Another upper women’s garment was called the telogreya (Fig. 24). It was also worn over the sarafan and was similar to it in cut, but had long, narrowing to the hand sleeves, sometimes – collapsing/folding [pushed up on the arms in wrinkles?].  The telogreya was open down the front with a multitude of buttons (from 14 to 24), which usually were not all fastened.  It was sown of silk material, on a silk lining or on fur. The telogreya was widespread already in the middle of the 16th century.  In any case, A. Kurbskij reproached tsar Ivan the Terrible that instead of answering in essence, he mixed important and everyday details, he wrote “about bed, about telogreya” (Perepiska, p. 115).  The telogreya was very elegant: “Telogreya kuftyanay [?] damask colored, al sholk [silk?] and yellow, hammered gold lace, buttons of gilded silver” –we read in the description of a dowry, enumerated also 3 such a luxurious telogreya of chervchatogo [“chochineal’] and alogo [scarlet] (that is various shades of red) color (ASh., No 103, p. 185-188).  But on the whole the telegreya is met in documents of the 17th century not often, and more rarely than other objects of women’s clothing.

## Problem description
Rewrite the paragraph on the telogreya above, beginning "Another upper women's garment," as a short bulleted list that keeps its main facts.

## Collected material
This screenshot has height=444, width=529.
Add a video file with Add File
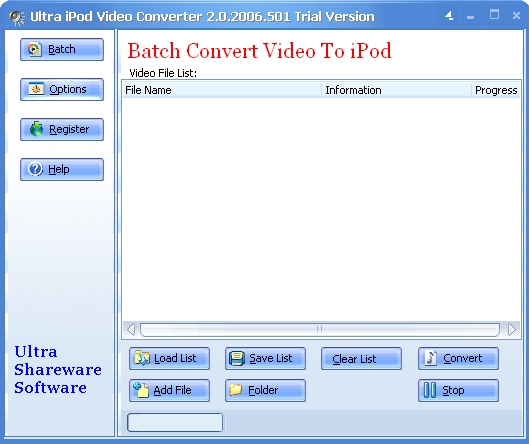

## Written solution
- The telogreya was an upper garment for women, worn over the sarafan and cut much like it.
- It had long sleeves that narrowed toward the hand.
- It opened down the front with 14 to 24 buttons, which usually were not all fastened.
- It was made of silk, with a silk or fur lining.
- It was already widespread by the middle of the 16th century. A. Kurbskij reproached Ivan the Terrible for mixing important and everyday details, writing "about bed, about telogreya."
- It could be very elegant. One dowry description lists a damask telogreya with gold lace and gilded silver buttons, along with three luxurious ones in shades of red.
- Overall, 17th-century documents mention it rarely, less often than other items of women's clothing.